[[ Records for the task open ]]
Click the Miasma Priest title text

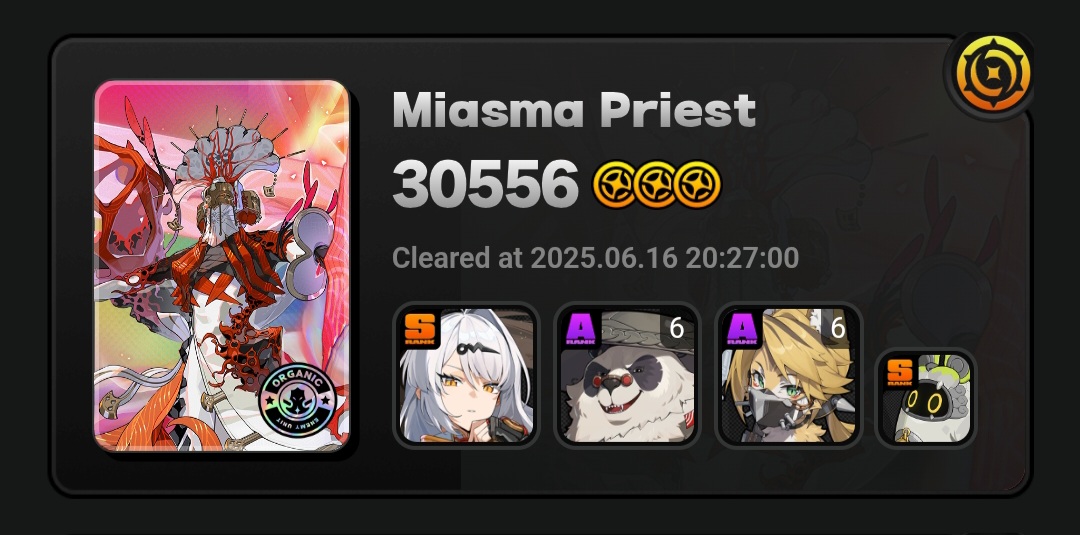click(x=574, y=109)
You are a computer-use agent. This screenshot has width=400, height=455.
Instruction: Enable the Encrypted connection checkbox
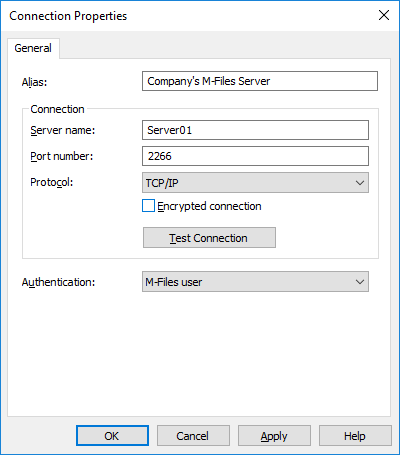pos(148,206)
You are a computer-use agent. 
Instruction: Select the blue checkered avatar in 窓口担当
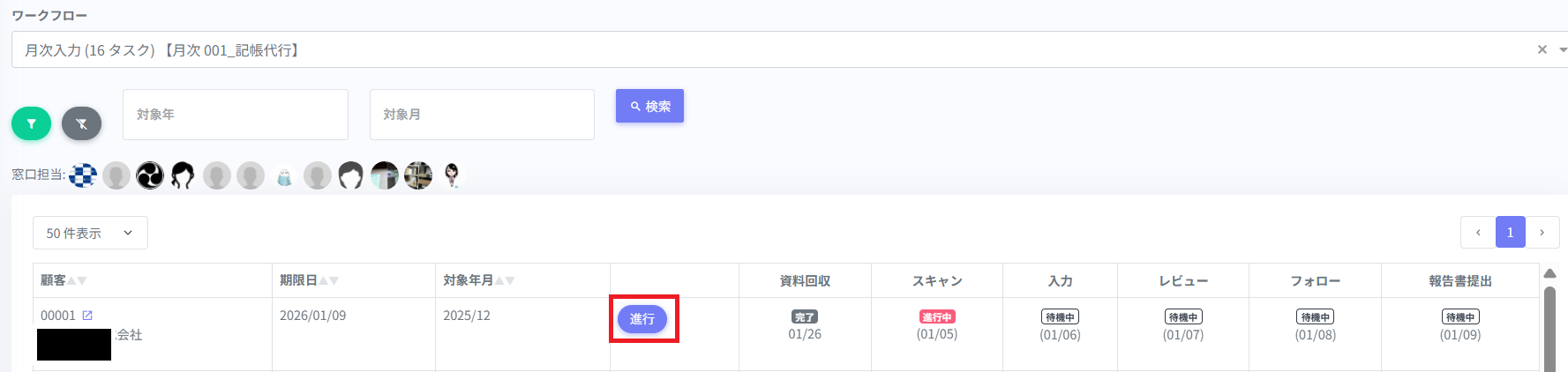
[[ Records for the task closed ]]
Assigned task:
Print all records verbatim, excluding pictures.

Exercise response:
Click the Miasma Priest title text

click(x=574, y=109)
You are a computer-use agent. This screenshot has width=400, height=455.
Instruction: Enable the Encrypted connection checkbox
pos(148,206)
You are a computer-use agent. 
Instruction: Select the blue checkered avatar in 窓口担当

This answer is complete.